Given data:

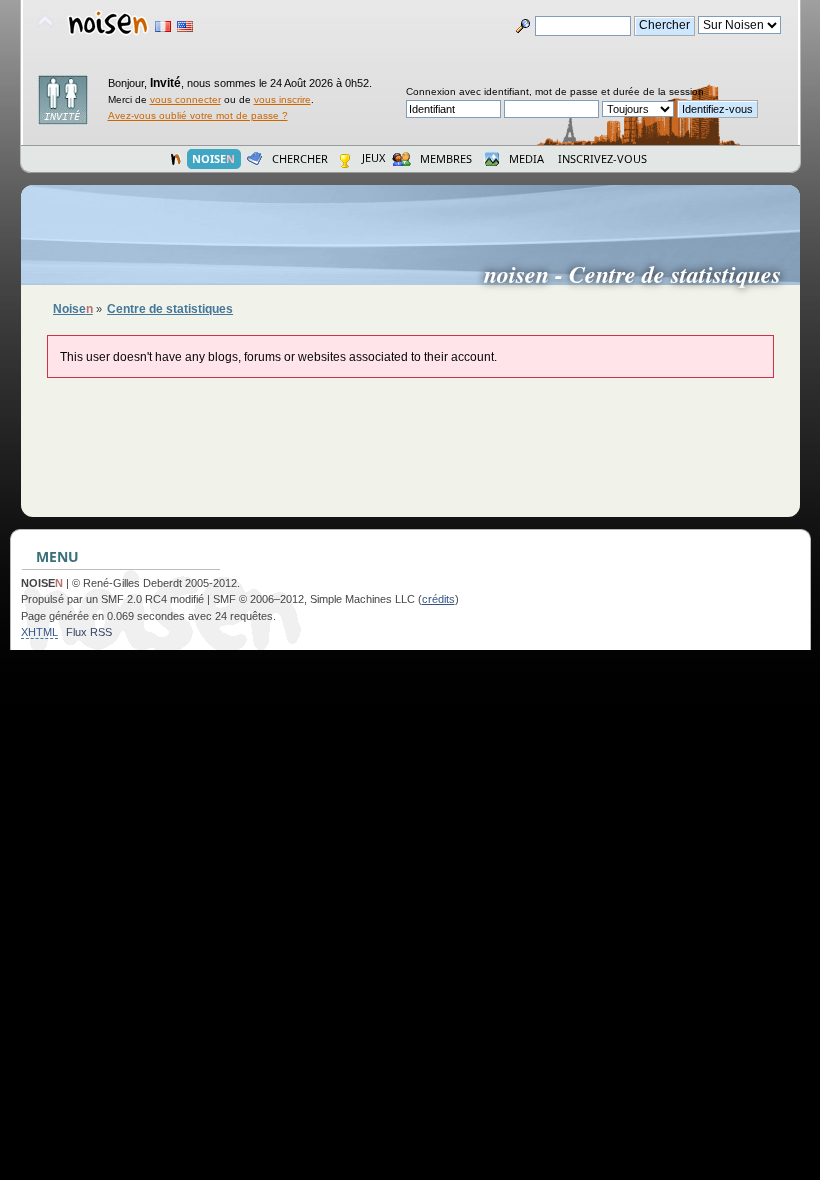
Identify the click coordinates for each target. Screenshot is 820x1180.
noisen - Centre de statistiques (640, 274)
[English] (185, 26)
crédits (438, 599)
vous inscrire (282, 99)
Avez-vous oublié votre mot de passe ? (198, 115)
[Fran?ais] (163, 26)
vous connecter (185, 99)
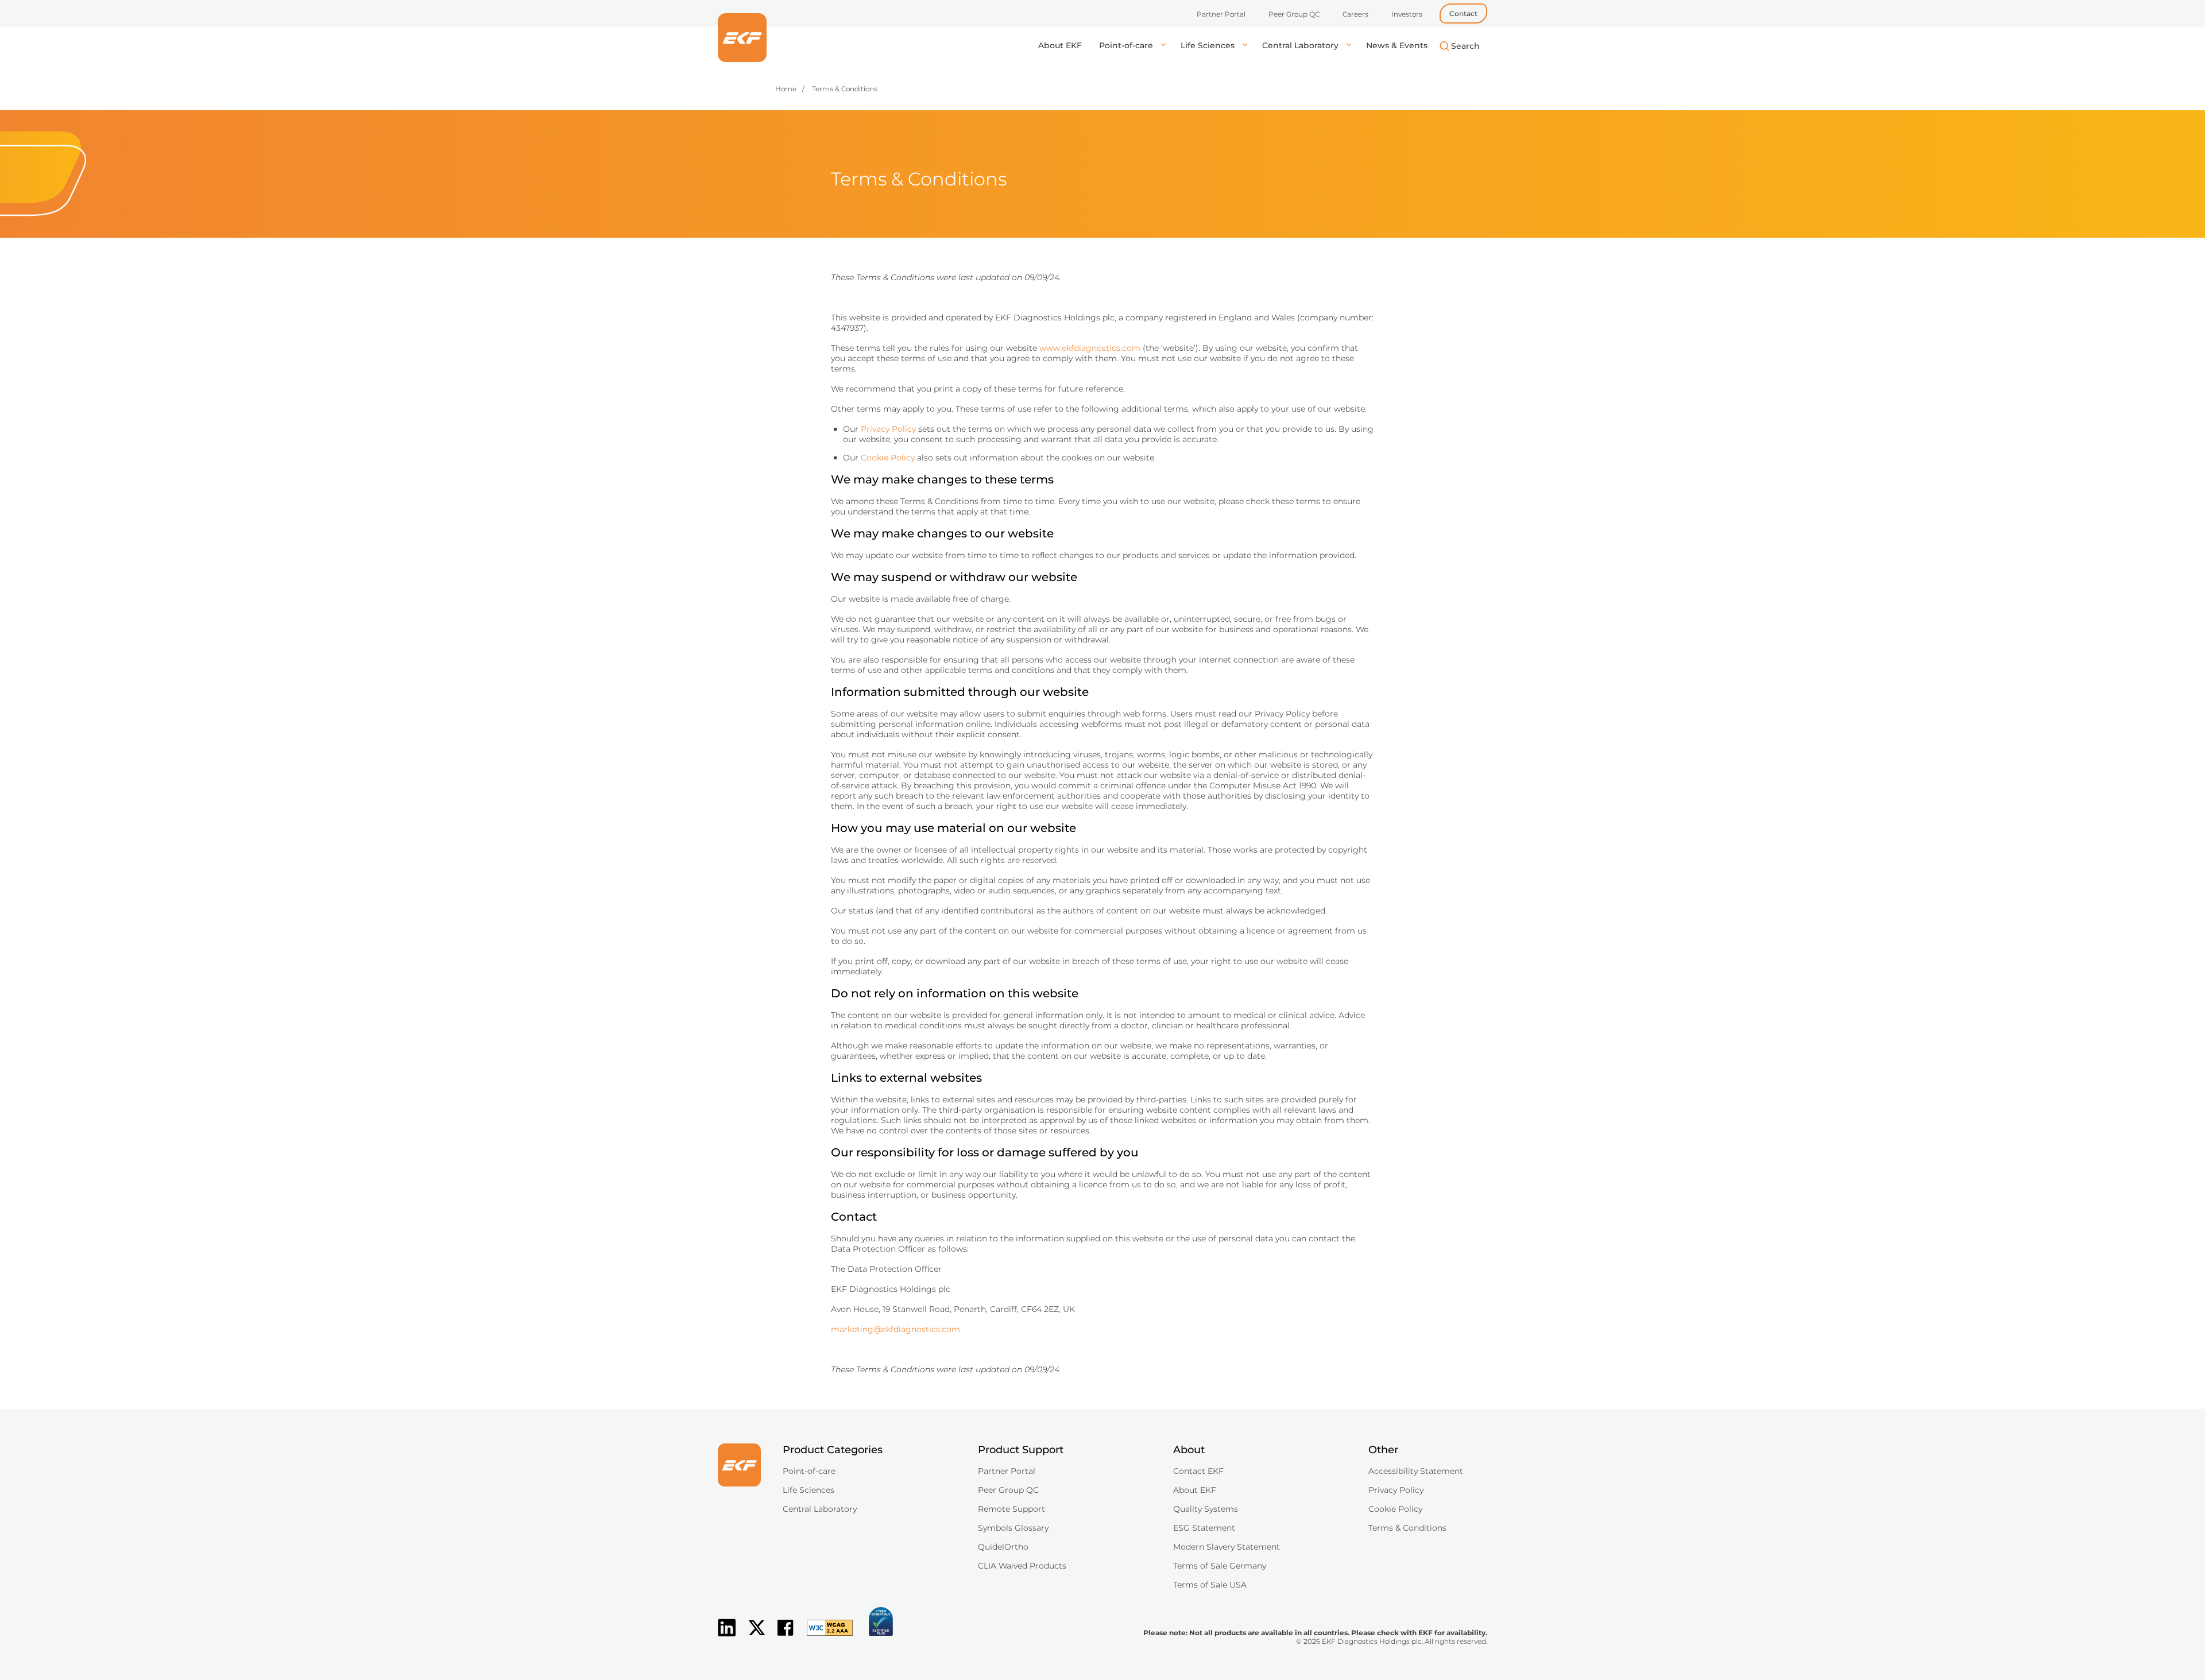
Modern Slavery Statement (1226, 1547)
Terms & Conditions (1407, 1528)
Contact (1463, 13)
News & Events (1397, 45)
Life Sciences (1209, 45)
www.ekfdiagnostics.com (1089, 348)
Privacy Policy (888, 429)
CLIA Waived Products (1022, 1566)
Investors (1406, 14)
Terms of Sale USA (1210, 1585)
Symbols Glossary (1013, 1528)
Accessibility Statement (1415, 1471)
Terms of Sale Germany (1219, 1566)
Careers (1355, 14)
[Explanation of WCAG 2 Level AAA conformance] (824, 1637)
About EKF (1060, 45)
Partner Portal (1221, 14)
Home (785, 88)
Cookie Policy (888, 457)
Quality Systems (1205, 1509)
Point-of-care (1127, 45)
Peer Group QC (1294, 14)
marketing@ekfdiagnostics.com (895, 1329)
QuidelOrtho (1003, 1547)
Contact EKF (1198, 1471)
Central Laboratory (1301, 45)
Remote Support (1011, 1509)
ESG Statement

What the task requires: Output only the lines running from the top of the data above to the line with "Life Sciences (1209, 45)", inclusive, word for word and without pictures.

Reply to the exercise:
Identify the click coordinates for each target. Screenshot is 820x1180.
noisen - Centre de statistiques (640, 274)
[English] (185, 26)
crédits (438, 599)
vous inscrire (282, 99)
Avez-vous oublié votre mot de passe ? (198, 115)
[Fran?ais] (163, 26)
vous connecter (185, 99)
Modern Slavery Statement (1226, 1547)
Terms & Conditions (1407, 1528)
Contact (1463, 13)
News & Events (1397, 45)
Life Sciences (1209, 45)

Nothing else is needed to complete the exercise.